The city of Nashville has received an MPO grant to study travel demand management, and ideas from other cities are being considered — including how employers might offer incentives to employees to use transit or to live close to work.
38. nMotion’s plan from circa 2016 had a bus planned along Woodmont to White Bridge. But not the new plan. Why not?
The MTA responded to this question, citing low demand for this suggested route, compared to the other crosstown buses that made it into the Metro plan.
“As Let’s Move Nashville is considered the first phase in building a greater transit network, all potential crosstown connectors identified in nMotion are certainly up for future consideration,” an MTA spokeswoman said.
39. Transit opponents point to the price tag. What would be the cost of building and maintaining roads for the same time?
This question, while pointed in its phrasing, was too enticing to pass up.
But first, some caveats. Such a comparison is fraught.
Voters on May 1 are not choosing between transit and roadwork — which would be funded in different ways. (And some portions of the transit plan would be spent overhauling roadways on the rapid bus and light rail corridors.)
The road dollars discussed below are likely to be spent regardless of the referendum vote.
The second caveat is that there is not an available comparison for the cost of expanding roads sufficiently to match the capacity of mass transit.

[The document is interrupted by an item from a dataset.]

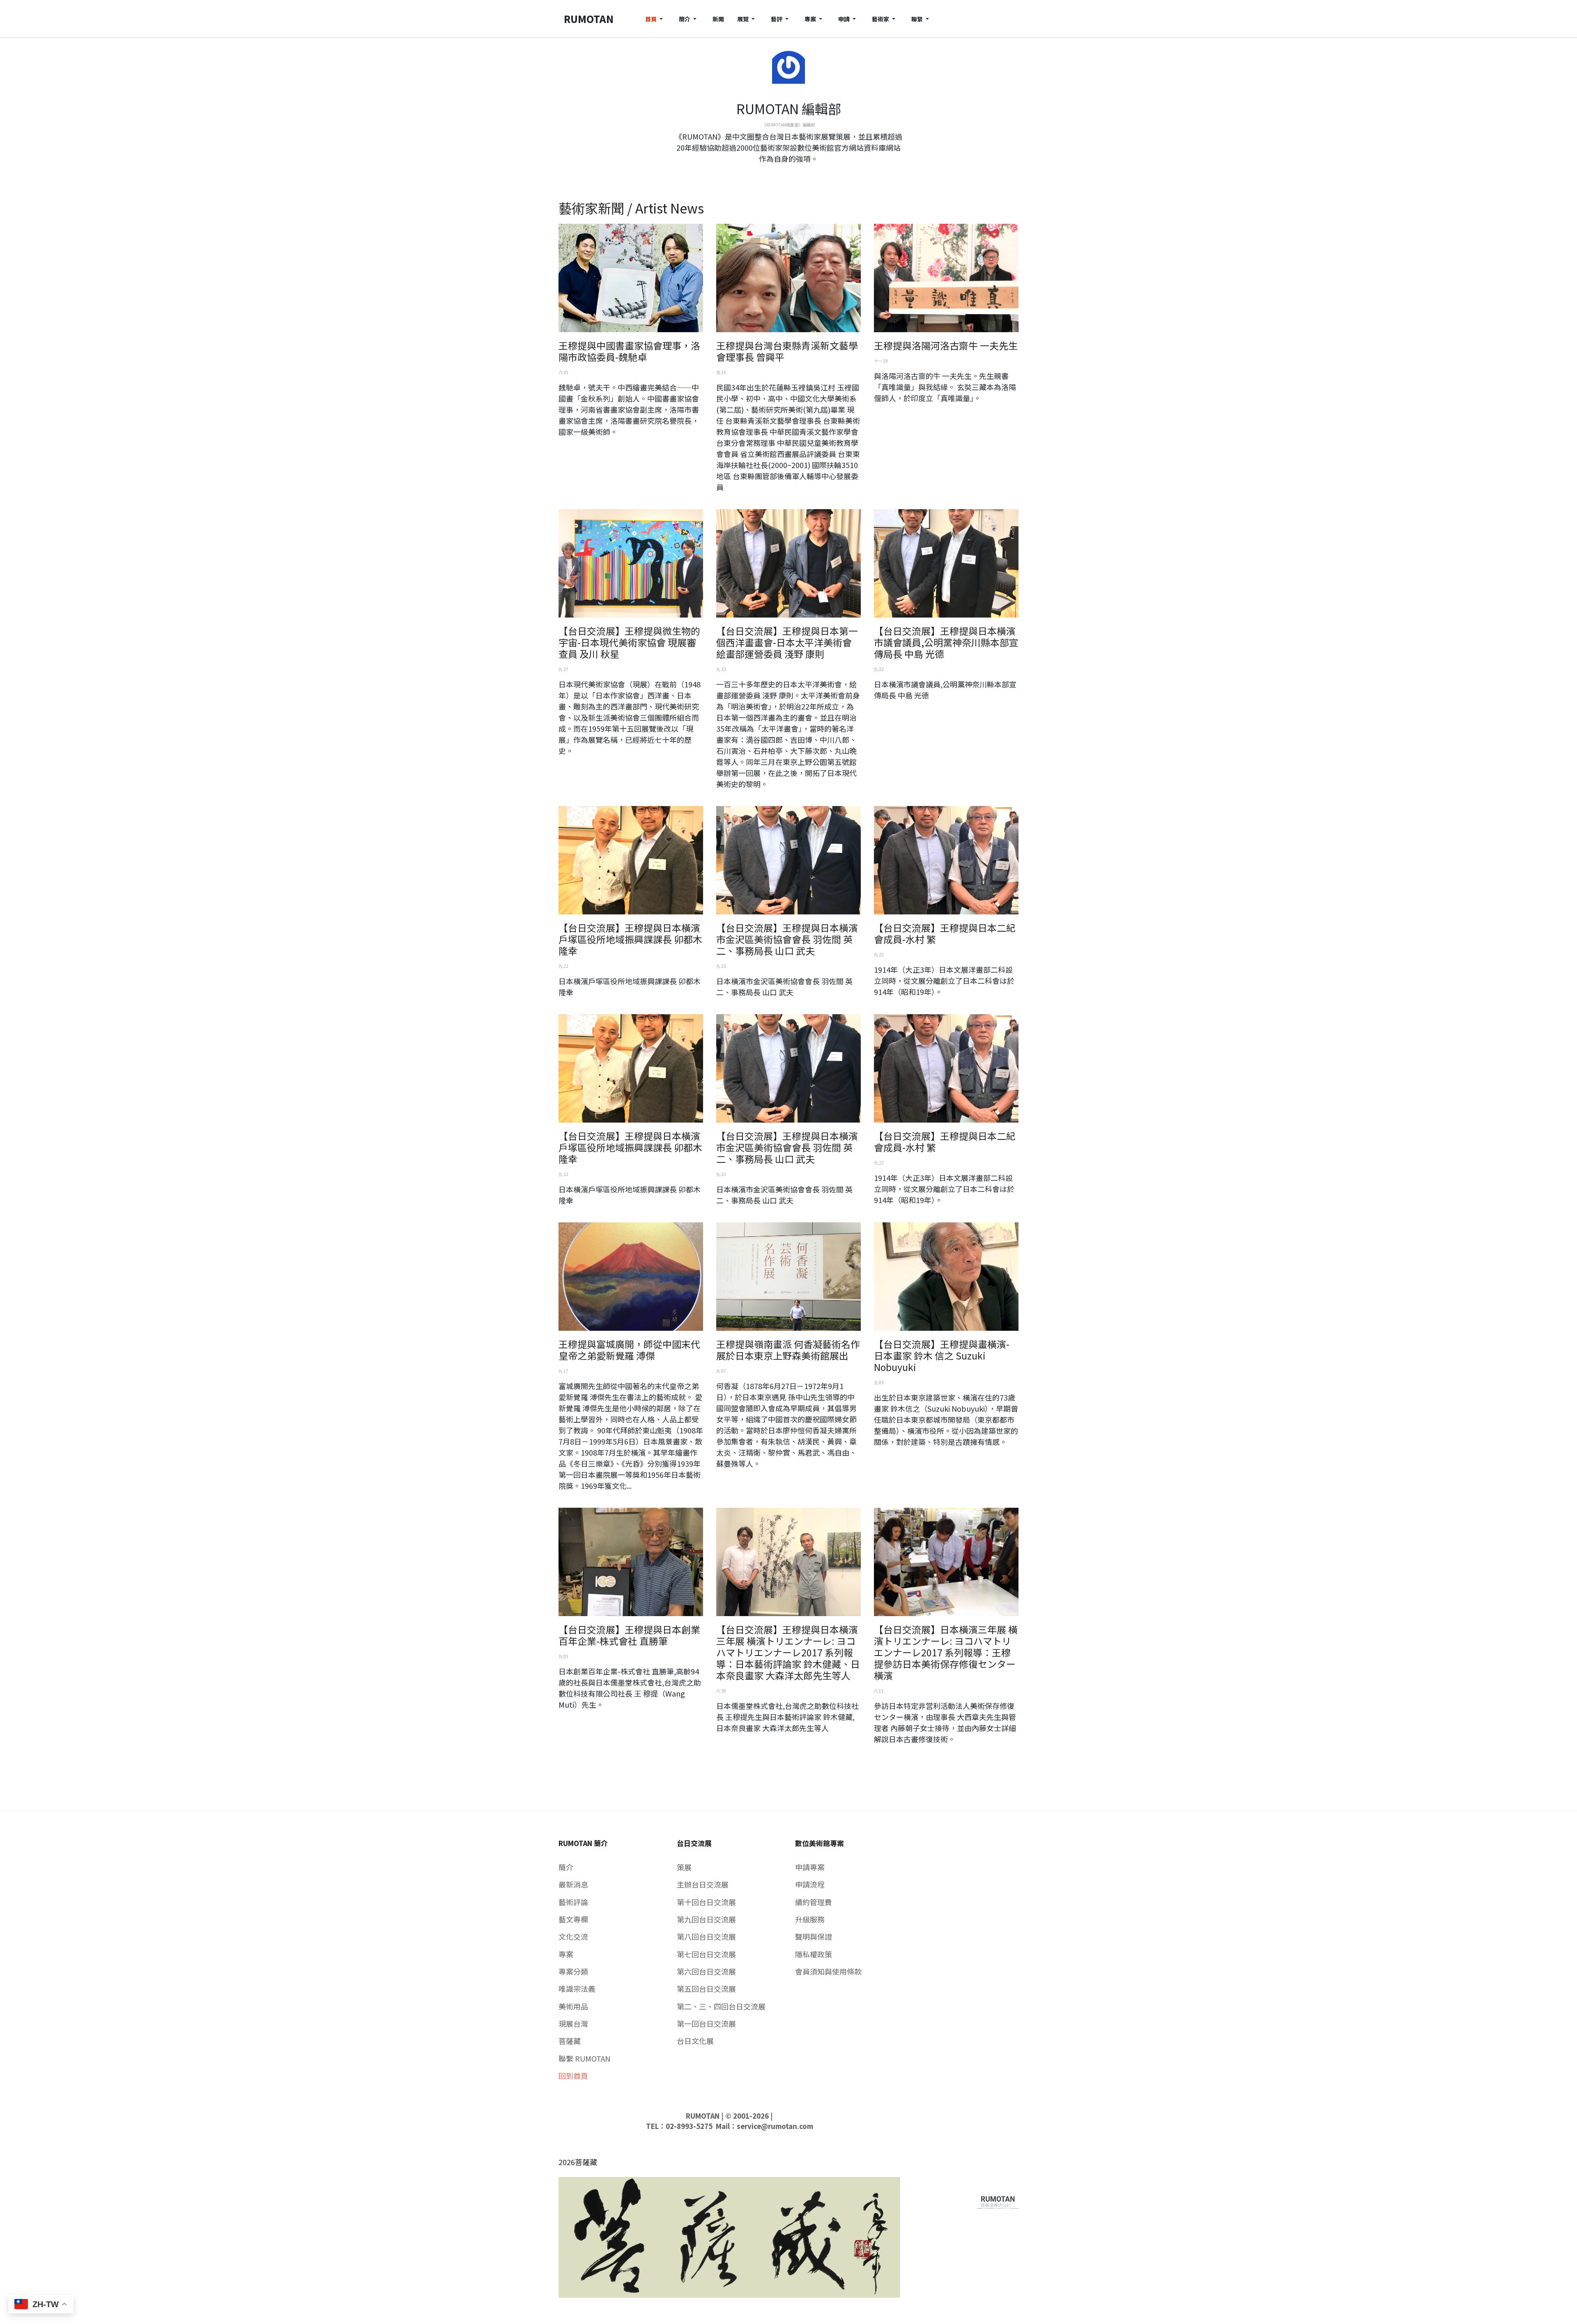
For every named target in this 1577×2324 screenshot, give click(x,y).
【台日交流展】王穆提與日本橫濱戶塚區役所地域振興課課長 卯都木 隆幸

The estimates are based on maintenance of a status quo road network.
So to begin with, from the perspective of the Tennessee Department of Transportation, a major expansion to the region’s interstates is not likely.
“These interstates are not going to get wider,” TDOT spokeswoman BJ Doughty told WPLN. “We can’t afford to buy the property … it is not uncommon for us now to have projects here and there where the land costs more than the construction.”
Other than a few stretches of I-65 or I-24, the state doesn’t anticipate widening interstates, and even then, “widening interstates is not a solution to moving greater amounts of people,” Doughty said.
Nevertheless, WPLN gathered estimates from TDOT and Metro Public Works in pursuit of this answer.
TDOT says it has spent an average of $107 million per year in Davidson County — approximately half for repaving and maintenance, and half for large capital projects. Over 15 years, not accounting for inflation, that would conservatively put TDOT spending on Nashville state highways and interstates at more than $1.6 billion.
And if local conditions continue as they have, Metro Public Works estimates spending $1.2 billion in the next 15 years, “a very conservative estimate,” said spokeswoman Cortnye Stone.
So — with all the caveats in mind — in the 15 years that Nashville may or may not be constructing a $5.4 billion transit network, spending to maintain Nashville roadways will likely top $3.8 billion.